- **Exercise prompt**: In the court opinion excerpt, on what date was judgment entered?
(Beginning of Excerpted passage)
Thereafter, and pursuant to the provisions of Chapter 32-04 of the North Dakota Century Code, Adam and Irene Ell were ordered to execute and deliver to Nick an appropriate document conveying the mineral rights to the Ell quarter. Judgment was entered on January 10, 1980, from which an appeal has been taken to this court.
The first issue raised on appeal concerns the application of the statute of frauds and the parol evidence rule to actions for the reformation of a written instrument. The defendant-appellants, Adam and Irene Ell, contend that parol evidence as to prior oral agreements concerning a mineral reservation in the quit claim deed of October 21, 1971, is inadmissible. They assert that "the absence of any alleged mineral reservation is conclusive." We disagree.
Section 9-06-04 of the North Dakota Century Code provides in pertinent part as follows:
"9-06-04. Contracts invalid unless in writing--Statute of Frauds.--The following contracts are invalid, unless the same or some note or memorandum thereof is in writing and subscribed by the party to be charged, or by his agent:
"4. An agreement for the leasing for a longer period than one year, or for the sale, of real property, or of an interest therein. Such agreement, if made by an agent of the party sought to be charged, is invalid unless the authority of the agent is in writing subscribed by the party sought to be charged."
A quit claim deed which conveys an interest in real property falls under the provisions of this section.
The parol evidence rule is not a rule of evidence, but rather, it is a rule of substantive law. Gajewski v. Bratcher, 221 N.W.2d 614 (N.D.1974); Northwestern Equipment v. Tentis, 74 N.W.2d 832 (N.D.1956); Allgood v. National Life Ins. Co., 61 N.D. 763, 240 N.W. 874 (1932). The parol evidence rule is codified, in part, in section 9-06-07 of the North Dakota Century Code. Hanes v. Mitchell, 78 N.D. 341, 49 N.W.2d 606 (1951).
(End of Excerpted passage)
(Beginning of Dataset extract)
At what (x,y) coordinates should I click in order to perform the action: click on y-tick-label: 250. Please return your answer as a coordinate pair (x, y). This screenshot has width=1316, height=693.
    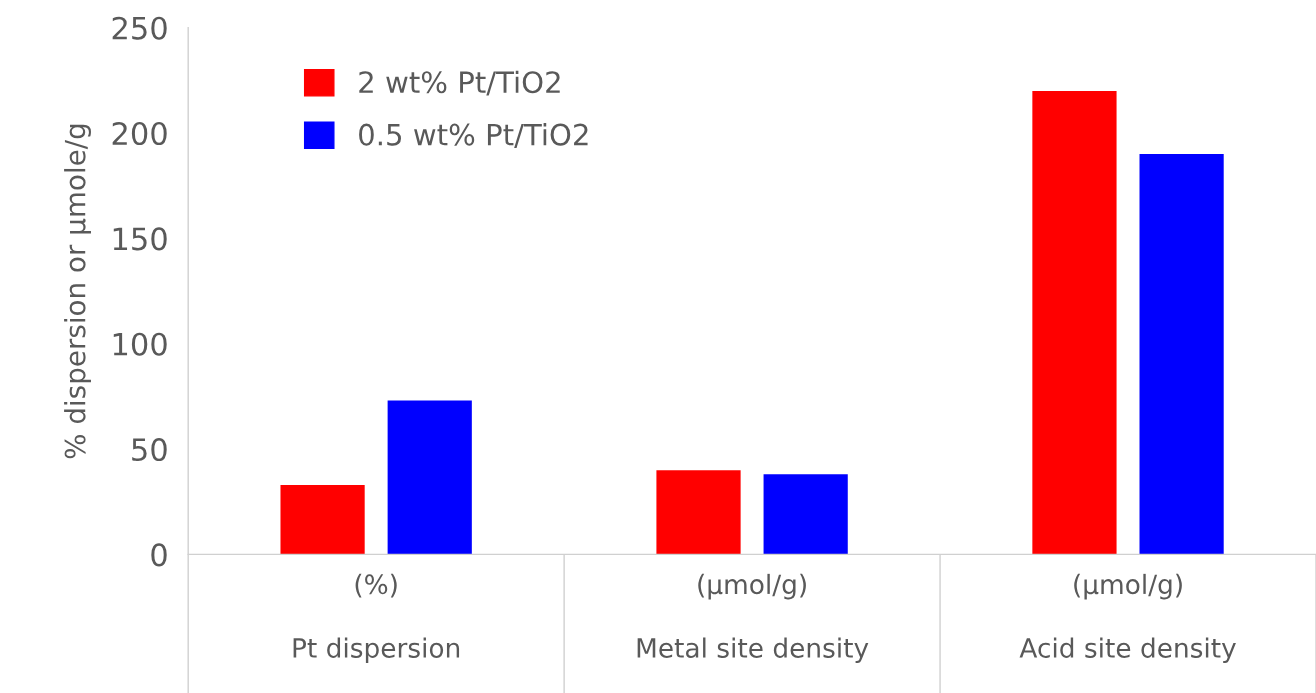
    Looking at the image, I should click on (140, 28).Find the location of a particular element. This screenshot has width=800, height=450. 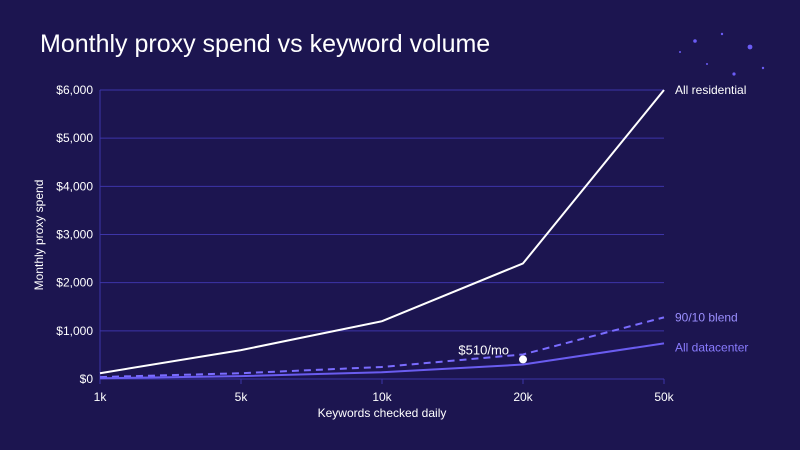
(End of Dataset extract)
- **Reply**: January 10, 1980